**Source passage**
----
Pioneering Desalination in the Panhandle

The future of water supply and desalination in Florida

Florida has historically been a pioneer in U.S. desalination. The Sunshine State boasts more than 150 desalination facilities with a combined capacity of more than 515 million gal per day (mgd), and accounts for almost 25% of Florida’s total water supply. From groundwater to seawater, no state possesses more operating desalination capacity. 

There are many reasons for this success: Firstly, much of the state has relied on groundwater for public water supplies. This is due not only to the widespread availability of groundwater resources, but also to the limited availability of reliable, fresh surface water in much of the state. As the population of Florida has grown and the availability of fresh groundwater has diminished, there has been a movement toward alternative water supplies, including brackish groundwater, surface water and seawater.

Obstacles to Development

The future of Florida’s water supply includes a much greater reliance on brackish water and seawater, which will require the use of desalination technologies. The state’s five water management districts are responsible for sustainable management of its water resources. Each of the districts develops a Regional Water Supply Plan (RWSP) every five years evaluating the adequacy of existing drinking water supplies and identifies potential future supplies. The most recent RWSPs for each of the districts identify a total
of 126 brackish water and 11 seawater projects with combined capacities
of up to 545 mgd and 290 mgd, respectively (Figure 1).

Knowing that desalination will play such a critical role in future water supply development, there are still a number of challenges facing the industry. Many of the obstacles Florida faces are the same obstacles faced by water supply development in other parts of the U.S. and the world. These include both technical challenges such as concentrate management, marine impact, energy management, pretreatment and other process concerns. Non-technical challenges include permitting, project funding and public acceptance. 

With that in mind, the following discussion is intended to focus on four of the most significant challenges facing desalination and water supply development in Florida: concentrate management, permitting, energy management and project financing.

Concentrate Management

Concentrate management represents a significant challenge to brackish and seawater supply development. Many of the existing brackish water desalination facilities in Florida currently discharge to deep injection wells. This is possible primarily due to a deeply buried portion of the Lower Floridan Aquifer in the southern part of the state known as the “boulder zone,” which has suitable hydrogeological and water quality conditions for injection.
----
Name the challenges that the Florida desalination article says its discussion will focus on.

**Information supplied**
----
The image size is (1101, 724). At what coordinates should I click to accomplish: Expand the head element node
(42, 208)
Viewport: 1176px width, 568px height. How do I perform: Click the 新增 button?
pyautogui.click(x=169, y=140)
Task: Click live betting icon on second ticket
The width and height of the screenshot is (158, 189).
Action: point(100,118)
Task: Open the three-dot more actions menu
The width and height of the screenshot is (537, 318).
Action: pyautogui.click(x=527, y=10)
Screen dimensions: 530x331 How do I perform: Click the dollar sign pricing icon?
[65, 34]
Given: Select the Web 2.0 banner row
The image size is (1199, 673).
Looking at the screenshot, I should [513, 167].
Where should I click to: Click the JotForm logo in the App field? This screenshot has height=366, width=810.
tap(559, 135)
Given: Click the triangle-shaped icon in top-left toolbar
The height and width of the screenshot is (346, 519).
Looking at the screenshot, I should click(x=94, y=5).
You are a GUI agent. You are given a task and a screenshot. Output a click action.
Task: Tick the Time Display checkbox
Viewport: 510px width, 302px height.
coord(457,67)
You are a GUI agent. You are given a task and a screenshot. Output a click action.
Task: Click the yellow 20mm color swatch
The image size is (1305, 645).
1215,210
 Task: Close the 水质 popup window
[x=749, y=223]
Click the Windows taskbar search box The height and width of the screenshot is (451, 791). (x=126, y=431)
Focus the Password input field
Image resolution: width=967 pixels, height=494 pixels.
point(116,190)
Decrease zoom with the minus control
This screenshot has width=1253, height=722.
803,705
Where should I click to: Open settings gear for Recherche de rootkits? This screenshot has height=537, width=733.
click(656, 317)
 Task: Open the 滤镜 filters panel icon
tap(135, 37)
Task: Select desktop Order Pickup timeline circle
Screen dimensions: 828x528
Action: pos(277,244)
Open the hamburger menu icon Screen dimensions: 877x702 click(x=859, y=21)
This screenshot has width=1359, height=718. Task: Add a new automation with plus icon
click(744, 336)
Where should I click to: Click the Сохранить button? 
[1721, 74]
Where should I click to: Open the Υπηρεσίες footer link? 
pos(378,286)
----
**Solution below**
Concentrate management, permitting, energy management and project financing.